What are GLP-1 Receptor Agonists?

Native GLP-1 is a 30-amino-acid peptide hormone secreted by intestinal L-cells in response to food intake. It has a plasma half-life of only 2-3 minutes because it is rapidly degraded by the enzyme dipeptidyl peptidase-4 (DPP-4). The development of therapeutic GLP-1 RAs required engineering peptides that resist DPP-4 degradation while maintaining receptor binding. Exenatide (Byetta), the first approved GLP-1 RA in 2005, was based on exendin-4, a peptide from Gila monster venom with 53% homology to human GLP-1. Liraglutide achieved a longer half-life (13 hours) through fatty acid acylation, enabling once-daily dosing. Semaglutide pushed this further with a C-18 fatty acid chain and amino acid substitutions, achieving a half-life of approximately 7 days and enabling weekly dosing.

The pharmacogenomics of GLP-1 RAs is an active area of research. Genetic variants in the GLP1R gene (encoding the GLP-1 receptor) can influence drug response. The variant rs6923761 (Gly168Ser) has been associated with differences in weight loss response to GLP-1 RAs in some studies. Variants in TCF7L2 (rs12255372, rs7903146) — the strongest common genetic risk factors for type 2 diabetes — affect the incretin signaling pathway that GLP-1 RAs target. Additionally, variants in genes involved in gastric motility, appetite regulation (FTO, MC4R), and beta-cell function can modulate treatment outcomes. Understanding these variants helps predict which patients will respond best to GLP-1 RA therapy.

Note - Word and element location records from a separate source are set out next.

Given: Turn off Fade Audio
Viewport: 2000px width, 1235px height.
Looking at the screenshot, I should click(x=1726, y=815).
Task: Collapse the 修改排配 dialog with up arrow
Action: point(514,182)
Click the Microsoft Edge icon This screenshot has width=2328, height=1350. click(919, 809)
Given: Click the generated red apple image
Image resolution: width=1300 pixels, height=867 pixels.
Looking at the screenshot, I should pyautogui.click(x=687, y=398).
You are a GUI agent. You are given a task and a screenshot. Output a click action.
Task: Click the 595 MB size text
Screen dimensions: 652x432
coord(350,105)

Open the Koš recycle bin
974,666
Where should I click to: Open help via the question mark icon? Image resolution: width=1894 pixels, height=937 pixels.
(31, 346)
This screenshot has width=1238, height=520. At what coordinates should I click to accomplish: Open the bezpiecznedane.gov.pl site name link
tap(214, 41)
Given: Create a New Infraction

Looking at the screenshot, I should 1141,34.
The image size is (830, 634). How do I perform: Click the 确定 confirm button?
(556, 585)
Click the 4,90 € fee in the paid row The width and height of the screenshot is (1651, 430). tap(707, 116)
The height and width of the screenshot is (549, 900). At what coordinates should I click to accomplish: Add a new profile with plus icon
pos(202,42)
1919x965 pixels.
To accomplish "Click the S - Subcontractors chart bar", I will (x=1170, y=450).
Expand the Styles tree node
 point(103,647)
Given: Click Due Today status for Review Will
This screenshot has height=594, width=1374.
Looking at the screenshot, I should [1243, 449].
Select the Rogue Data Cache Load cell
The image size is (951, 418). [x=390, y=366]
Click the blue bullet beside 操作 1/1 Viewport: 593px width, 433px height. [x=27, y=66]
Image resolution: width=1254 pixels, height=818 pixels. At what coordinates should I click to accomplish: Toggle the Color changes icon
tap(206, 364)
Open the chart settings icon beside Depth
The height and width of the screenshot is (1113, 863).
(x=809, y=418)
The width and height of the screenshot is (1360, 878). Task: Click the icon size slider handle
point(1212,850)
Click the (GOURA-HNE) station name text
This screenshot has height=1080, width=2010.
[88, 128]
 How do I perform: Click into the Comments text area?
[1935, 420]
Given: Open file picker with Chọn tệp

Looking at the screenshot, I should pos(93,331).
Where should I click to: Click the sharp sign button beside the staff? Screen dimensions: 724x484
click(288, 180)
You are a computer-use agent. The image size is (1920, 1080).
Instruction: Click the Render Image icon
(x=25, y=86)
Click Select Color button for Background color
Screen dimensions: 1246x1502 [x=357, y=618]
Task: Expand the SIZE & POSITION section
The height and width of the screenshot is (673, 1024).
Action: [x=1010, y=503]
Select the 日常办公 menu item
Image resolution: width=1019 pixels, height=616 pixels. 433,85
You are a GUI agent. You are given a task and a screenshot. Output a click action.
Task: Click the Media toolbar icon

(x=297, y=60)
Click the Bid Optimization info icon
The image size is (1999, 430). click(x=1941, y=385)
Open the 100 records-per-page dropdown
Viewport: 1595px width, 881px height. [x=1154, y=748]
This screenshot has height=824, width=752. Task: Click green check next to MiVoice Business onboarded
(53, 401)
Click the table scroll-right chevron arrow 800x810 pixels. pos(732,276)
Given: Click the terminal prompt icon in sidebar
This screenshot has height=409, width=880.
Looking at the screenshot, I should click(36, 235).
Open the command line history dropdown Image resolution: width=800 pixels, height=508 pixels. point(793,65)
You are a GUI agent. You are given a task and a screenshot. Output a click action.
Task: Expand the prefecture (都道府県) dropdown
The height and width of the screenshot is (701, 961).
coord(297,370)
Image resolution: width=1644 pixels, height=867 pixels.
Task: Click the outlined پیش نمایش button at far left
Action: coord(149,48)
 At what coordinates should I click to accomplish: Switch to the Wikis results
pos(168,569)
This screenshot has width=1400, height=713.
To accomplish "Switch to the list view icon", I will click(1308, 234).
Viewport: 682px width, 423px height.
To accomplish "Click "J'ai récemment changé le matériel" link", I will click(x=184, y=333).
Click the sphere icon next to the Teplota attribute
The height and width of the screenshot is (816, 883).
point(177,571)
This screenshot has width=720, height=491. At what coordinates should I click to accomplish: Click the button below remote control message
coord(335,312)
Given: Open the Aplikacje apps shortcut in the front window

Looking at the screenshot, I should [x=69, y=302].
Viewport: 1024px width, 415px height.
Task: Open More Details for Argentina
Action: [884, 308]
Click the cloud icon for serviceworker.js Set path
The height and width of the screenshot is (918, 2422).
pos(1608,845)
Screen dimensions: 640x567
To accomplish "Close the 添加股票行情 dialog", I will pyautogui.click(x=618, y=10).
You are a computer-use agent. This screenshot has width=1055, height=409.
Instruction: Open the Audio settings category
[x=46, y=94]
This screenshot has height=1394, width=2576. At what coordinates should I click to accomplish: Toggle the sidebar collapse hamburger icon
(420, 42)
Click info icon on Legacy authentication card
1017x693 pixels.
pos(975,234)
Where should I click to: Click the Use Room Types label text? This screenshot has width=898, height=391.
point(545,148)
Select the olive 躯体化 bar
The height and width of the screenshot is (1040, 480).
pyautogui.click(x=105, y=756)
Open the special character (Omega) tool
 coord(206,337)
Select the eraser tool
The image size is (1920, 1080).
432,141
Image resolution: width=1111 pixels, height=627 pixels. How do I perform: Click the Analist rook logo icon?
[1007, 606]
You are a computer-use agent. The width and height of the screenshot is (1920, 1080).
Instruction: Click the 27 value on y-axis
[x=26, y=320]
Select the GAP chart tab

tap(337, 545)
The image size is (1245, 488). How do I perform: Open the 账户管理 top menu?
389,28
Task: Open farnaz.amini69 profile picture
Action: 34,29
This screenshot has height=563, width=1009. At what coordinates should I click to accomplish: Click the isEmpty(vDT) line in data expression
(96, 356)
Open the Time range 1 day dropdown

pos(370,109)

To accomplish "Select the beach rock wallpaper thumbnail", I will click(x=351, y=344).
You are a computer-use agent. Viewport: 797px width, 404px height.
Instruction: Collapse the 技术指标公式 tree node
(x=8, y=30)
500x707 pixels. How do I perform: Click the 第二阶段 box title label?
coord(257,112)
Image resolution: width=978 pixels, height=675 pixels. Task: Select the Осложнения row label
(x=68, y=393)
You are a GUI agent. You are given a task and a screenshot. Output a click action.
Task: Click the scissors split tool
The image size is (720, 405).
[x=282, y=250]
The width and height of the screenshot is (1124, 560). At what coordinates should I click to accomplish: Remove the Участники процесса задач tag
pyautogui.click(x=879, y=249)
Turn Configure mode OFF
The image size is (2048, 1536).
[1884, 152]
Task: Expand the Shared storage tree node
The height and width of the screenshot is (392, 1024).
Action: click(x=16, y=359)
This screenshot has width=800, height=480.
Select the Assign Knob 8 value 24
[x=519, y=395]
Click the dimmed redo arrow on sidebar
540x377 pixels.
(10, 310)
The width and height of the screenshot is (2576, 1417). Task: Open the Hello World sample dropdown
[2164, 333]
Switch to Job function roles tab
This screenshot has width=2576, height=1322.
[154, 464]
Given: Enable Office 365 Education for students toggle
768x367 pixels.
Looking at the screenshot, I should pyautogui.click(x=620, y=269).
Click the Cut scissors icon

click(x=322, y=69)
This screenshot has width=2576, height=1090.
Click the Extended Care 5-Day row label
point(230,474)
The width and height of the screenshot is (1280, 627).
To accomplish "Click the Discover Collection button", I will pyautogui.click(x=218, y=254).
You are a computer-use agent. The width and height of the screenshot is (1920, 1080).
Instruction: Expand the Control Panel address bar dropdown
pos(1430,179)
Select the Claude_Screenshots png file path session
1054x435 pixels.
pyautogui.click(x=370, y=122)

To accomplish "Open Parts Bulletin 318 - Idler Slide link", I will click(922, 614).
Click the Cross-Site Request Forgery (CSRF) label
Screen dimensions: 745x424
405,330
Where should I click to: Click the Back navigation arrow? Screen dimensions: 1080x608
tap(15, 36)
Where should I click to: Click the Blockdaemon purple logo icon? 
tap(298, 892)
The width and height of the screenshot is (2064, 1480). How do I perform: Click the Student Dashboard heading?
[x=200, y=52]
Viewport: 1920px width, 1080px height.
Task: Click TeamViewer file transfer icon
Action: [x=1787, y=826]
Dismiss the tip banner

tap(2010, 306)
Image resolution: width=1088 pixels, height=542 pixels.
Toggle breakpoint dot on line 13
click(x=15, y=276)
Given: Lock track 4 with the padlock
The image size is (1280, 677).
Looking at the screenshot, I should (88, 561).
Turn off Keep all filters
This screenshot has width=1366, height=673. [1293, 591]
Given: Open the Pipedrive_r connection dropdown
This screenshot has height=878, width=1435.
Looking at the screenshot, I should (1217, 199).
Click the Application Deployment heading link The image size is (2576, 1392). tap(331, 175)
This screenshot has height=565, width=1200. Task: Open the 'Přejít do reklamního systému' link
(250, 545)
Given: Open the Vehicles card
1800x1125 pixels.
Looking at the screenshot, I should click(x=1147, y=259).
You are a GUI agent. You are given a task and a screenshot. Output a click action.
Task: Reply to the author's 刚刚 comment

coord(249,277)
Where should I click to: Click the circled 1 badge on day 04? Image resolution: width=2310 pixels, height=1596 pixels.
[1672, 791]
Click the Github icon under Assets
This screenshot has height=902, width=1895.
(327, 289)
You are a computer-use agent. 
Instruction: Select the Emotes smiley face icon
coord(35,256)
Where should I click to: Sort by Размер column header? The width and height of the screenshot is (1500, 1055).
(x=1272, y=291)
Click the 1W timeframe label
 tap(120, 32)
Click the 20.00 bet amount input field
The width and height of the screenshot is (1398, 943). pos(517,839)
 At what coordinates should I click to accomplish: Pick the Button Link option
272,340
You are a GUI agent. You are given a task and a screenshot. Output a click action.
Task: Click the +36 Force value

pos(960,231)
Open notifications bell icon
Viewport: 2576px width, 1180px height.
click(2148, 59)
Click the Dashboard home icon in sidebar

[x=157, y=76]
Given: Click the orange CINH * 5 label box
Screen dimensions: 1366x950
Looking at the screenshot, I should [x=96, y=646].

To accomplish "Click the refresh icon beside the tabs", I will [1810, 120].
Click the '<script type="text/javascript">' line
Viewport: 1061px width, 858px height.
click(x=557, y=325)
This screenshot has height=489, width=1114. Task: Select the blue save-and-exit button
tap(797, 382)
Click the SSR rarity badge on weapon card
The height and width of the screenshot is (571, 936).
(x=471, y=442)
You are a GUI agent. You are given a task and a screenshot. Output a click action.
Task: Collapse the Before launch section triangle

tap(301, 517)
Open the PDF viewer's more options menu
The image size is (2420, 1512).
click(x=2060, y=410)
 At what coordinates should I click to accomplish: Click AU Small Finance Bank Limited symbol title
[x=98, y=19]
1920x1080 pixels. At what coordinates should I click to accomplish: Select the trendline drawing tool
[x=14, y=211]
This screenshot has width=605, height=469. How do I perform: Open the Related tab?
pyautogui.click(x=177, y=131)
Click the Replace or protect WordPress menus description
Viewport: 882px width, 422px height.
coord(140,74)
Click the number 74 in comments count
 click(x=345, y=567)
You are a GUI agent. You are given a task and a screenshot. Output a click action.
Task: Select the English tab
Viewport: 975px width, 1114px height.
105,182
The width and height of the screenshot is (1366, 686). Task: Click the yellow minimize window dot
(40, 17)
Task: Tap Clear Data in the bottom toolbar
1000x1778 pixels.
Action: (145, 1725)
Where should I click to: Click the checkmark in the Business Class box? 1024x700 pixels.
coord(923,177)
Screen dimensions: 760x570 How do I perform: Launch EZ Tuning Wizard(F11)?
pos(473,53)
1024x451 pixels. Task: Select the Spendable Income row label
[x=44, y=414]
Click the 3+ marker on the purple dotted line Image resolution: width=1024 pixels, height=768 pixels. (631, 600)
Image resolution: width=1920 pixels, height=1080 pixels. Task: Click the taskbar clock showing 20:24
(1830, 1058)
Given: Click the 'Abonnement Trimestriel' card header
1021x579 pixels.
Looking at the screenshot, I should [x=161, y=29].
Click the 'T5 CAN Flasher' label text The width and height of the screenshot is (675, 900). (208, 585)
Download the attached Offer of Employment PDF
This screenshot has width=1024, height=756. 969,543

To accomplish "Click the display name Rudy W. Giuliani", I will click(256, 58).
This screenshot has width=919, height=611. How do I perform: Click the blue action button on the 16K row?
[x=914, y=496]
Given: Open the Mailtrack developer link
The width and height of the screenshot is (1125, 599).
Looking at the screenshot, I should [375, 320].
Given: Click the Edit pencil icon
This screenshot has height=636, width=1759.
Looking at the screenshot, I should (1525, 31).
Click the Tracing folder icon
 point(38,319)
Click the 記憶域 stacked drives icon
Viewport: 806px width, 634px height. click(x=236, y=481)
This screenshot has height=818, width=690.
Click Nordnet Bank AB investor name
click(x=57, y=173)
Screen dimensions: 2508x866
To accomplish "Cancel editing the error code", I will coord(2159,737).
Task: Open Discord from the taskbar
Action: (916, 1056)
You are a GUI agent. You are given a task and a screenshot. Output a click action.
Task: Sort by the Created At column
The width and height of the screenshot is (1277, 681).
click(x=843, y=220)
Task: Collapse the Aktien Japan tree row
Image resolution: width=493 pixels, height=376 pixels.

PepFold's computational pipeline can design GLP-1-related peptide candidates based on a patient's pharmacogenomic profile. By analyzing variants in GLP1R, TCF7L2, and related genes, the system generates peptide sequences optimized for the specific receptor conformation predicted by the patient's genotype. This approach represents the convergence of two major pharmaceutical trends: the commercial success of GLP-1 RA peptide drugs and the growing clinical adoption of pharmacogenomic-guided prescribing.